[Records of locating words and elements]
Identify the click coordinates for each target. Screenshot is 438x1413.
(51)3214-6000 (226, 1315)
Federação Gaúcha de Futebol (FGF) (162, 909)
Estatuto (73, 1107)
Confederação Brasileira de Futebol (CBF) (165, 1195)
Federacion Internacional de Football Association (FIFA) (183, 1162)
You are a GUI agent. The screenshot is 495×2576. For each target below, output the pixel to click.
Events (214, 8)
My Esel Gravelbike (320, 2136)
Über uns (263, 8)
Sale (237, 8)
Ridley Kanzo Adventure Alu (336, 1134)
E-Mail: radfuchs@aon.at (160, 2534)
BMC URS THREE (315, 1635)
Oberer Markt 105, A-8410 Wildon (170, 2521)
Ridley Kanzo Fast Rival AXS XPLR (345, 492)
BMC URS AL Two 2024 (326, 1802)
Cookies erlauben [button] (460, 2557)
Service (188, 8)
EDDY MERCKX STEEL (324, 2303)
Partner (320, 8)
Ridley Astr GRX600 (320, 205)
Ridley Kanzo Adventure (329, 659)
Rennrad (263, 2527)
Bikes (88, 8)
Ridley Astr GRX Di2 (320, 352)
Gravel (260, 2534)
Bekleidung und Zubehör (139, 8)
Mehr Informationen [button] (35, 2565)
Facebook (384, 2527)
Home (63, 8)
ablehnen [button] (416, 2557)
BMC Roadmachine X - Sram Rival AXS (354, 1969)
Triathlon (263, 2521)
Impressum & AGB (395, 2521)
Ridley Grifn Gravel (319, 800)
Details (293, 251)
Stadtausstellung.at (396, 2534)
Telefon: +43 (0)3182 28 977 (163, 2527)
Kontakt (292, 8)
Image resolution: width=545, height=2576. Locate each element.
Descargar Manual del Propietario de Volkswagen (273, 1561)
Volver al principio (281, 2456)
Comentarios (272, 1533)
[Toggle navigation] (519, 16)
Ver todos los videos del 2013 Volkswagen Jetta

→ What is being asked:
Lay out the records as a Markdown table with the columns "Row" and "Line", from the line that contains "Volver al principio (281, 2456)" through the end of the records. Number each row and leave out any blank lines.

→ Expected answer:
| Row | Line |
|---|---|
| 1 | Volver al principio (281, 2456) |
| 2 | Comentarios (272, 1533) |
| 3 | [Toggle navigation] (519, 16) |
| 4 | Ver todos los videos del 2013 Volkswagen Jetta |